Filter the records below, keeping only lines with the string "computer".

(Collected data):
▽
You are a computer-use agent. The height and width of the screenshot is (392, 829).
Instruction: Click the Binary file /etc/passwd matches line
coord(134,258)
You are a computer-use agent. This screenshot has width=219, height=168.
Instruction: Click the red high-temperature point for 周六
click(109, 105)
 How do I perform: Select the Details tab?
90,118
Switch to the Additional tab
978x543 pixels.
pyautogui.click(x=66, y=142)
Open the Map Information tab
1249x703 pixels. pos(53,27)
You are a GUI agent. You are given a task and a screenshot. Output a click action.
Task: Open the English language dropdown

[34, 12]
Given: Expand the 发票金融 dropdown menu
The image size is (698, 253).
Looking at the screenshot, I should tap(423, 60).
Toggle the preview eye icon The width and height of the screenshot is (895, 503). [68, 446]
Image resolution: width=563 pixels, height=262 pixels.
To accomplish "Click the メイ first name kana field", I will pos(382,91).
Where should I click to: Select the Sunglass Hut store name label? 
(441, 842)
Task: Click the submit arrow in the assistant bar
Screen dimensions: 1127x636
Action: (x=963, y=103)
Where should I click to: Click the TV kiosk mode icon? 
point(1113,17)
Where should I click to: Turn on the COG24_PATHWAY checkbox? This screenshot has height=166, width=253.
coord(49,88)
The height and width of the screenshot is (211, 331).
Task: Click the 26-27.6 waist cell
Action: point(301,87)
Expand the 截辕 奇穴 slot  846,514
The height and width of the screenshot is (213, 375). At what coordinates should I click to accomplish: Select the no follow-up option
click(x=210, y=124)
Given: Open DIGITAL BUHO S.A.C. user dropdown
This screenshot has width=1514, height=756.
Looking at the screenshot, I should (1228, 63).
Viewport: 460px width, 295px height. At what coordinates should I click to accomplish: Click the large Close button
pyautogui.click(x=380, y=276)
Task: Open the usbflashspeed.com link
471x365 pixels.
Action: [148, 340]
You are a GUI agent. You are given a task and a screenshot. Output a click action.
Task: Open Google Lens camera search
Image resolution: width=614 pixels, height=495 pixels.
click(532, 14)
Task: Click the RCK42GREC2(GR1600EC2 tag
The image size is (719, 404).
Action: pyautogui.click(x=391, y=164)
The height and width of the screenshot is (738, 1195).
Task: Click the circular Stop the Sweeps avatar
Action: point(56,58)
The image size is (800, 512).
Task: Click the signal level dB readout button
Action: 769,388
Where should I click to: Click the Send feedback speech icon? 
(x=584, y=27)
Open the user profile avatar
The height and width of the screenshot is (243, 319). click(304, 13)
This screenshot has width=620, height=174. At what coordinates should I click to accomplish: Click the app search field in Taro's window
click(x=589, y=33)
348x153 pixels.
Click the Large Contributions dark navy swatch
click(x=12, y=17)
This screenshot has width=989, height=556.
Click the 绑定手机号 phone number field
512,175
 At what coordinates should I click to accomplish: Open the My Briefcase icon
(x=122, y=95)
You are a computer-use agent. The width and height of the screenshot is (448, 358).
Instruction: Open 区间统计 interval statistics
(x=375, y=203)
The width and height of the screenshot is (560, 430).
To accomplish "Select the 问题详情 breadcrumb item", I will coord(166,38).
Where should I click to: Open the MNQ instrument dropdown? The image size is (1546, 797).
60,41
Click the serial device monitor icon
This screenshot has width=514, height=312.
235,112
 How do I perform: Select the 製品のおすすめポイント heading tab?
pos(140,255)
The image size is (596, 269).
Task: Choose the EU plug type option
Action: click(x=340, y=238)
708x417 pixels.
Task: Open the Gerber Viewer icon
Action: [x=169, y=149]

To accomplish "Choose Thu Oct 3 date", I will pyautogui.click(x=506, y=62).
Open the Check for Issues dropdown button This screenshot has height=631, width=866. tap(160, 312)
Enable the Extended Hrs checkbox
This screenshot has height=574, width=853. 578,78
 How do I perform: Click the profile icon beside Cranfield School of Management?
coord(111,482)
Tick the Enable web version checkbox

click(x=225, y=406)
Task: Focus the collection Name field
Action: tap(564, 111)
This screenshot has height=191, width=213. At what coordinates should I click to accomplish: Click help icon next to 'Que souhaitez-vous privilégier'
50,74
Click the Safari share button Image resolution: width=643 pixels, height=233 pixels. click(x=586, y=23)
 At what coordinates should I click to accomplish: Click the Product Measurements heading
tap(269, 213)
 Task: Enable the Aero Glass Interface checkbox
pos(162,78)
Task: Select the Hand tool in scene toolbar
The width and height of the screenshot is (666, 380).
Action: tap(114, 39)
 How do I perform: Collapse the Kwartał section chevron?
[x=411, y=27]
△
(OUTPUT FOR THIS TASK):
You are a computer-use agent. The height and width of the screenshot is (392, 829).
You are a computer-use agent. This screenshot has width=219, height=168.
You are a computer-use agent. The width and height of the screenshot is (448, 358).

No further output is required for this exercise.